## Exercise task 1
Decide whether each statement agrees with the RAM thread below, answering yes or no and quoting the words that settle it: (a) The motherboard is an MSI-880GM-E35. (b) Cilus advises buying 1333 MHz RAM. (c) tkin uses G.Skill memory in a desktop.
## Exercise task 2
Answer from the RAM thread below:
(a) What price is listed for the shortlisted G.Skill module?
(b) Which brand does tkin say has the better customer support?
(c) What use does theaccused say the RAM is needed for?
## Exercise task 3
Print the part of the RAM thread below from "I have heard" up to and including "as I am lost.".

## Quoted text
•••
# Corsair, G.Skill or Kingston - which brand 8GB RAM to buy



## theaccused (Apr 6, 2014)

Hello, I am going to purchase two 8GB RAM modules.

I am confused between Corsair, G.Skill and Kingston.

The RAM I have shortlisted is:
G.Skill NT DDR3 8 GB (1 x 8 GB) PC RAM (F3-10600CL9S-8GBNT)
Price Rs. 5550/-

But I don't see much praise for G.Skill. I really like the Corsair Vengeance RAM but it's not a recommended one for my mobo.

It's MSI-880GM-E35 (MS-7641)

I have heard that 1600mhz RAM has no problem in running on 1333mhz compatible RAM as all RAM's are backwards compatible. Should I risk it?

Moreover I also read up that unless I am overclocking then I don't really need 1600mhz.

Anywayz real question is I need some advice on brand/model of RAM and if possible link to the product and whether to buy 1333mhz or 1600mhz.

This is a very important purchase for me so please give your advice as I am lost.

Thanks


----------



## Cilus (Apr 6, 2014)

G-skill RipjawX Rams are in the same price bracket with the Corsair Vengeance and they offer better overclocking potential. Buy which one is cheaper and get the 1600 MHz only. And instead of single 8GB Ram, you can also go for 4GB X 2 configuration.

Here is one suggestion for you: 8GB X 1: 
Corsair Vengeance DDR3 8 GB (1 x 8 GB) PC RAM (CMZ8GX3M1A1600C10)
and 
4GB X 2: Corsair Vengeance®


----------



## tkin (Apr 7, 2014)

I own both Corsair(Desktop) as well as GSkill(Laptop), both works good and without any issues, you can get any one following the prices and compatibility.

Corsair is a bit more popular among all three and has the better customer support.


----------



## theaccused (Apr 7, 2014)

Thanks for your reply guys.

I am indeed going to buy multiple 8GB RAM. 
 [MENTION=68896]Cilus[/MENTION] - I am not sure I am going to overclock. Just need it for ps and ai use. Also you mentioned to buy 1600mhz, so say if I buy Corsair Vengeance will it run fine seeing my motherboard? Also which G.skill ripjaws model would you recommend if you had to?
 [MENTION=52329]tkin[/MENTION] - do you think I can buy Corsair Vengeance to run with my motherboard?


----------



## harshilsharma63 (Apr 7, 2014)

theaccused said:


> Thanks for your reply guys.
> 
> I am indeed going to buy multiple 8GB RAM.
> @Cilus  - I am not sure I am going to overclock. Just need it for ps and ai use. Also you mentioned to buy 1600mhz, so say if I buy Corsair Vengeance will it run fine seeing my motherboard? Also which G.skill ripjaws model would you recommend if you had to?
•••
## Provided data

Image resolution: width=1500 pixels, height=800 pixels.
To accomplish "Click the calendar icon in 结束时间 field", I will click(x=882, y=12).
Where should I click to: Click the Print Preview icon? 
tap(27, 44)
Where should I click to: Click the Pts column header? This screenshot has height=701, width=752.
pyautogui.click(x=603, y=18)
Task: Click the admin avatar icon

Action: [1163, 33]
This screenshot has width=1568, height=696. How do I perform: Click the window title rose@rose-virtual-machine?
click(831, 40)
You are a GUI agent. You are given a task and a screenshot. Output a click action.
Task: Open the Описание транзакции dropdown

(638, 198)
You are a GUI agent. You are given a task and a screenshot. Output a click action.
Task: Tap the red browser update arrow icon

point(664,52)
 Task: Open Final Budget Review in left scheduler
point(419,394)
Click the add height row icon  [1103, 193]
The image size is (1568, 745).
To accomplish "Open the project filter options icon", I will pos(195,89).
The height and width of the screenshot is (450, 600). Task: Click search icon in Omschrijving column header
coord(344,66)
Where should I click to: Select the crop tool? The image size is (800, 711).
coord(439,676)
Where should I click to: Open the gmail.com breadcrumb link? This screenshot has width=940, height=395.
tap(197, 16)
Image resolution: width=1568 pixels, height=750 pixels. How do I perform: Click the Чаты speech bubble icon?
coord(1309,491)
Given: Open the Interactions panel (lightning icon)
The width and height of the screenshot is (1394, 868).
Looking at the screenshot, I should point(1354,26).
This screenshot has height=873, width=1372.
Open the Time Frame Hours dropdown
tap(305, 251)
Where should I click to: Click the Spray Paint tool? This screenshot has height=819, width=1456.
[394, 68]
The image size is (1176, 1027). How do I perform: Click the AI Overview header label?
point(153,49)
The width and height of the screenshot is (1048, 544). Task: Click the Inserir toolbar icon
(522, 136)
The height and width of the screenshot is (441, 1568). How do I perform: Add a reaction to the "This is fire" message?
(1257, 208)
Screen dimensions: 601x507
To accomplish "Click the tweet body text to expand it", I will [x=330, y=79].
•••
## Task solution 1
(a) Yes: "It's MSI-880GM-E35 (MS-7641)"
(b) No: "get the 1600 MHz only"
(c) No: "I own both Corsair(Desktop) as well as GSkill(Laptop)"

## Task solution 2
(a) Rs. 5550/-
(b) Corsair
(c) ps and ai use

## Task solution 3
I have heard that 1600mhz RAM has no problem in running on 1333mhz compatible RAM as all RAM's are backwards compatible. Should I risk it?

Moreover I also read up that unless I am overclocking then I don't really need 1600mhz.

Anywayz real question is I need some advice on brand/model of RAM and if possible link to the product and whether to buy 1333mhz or 1600mhz.

This is a very important purchase for me so please give your advice as I am lost.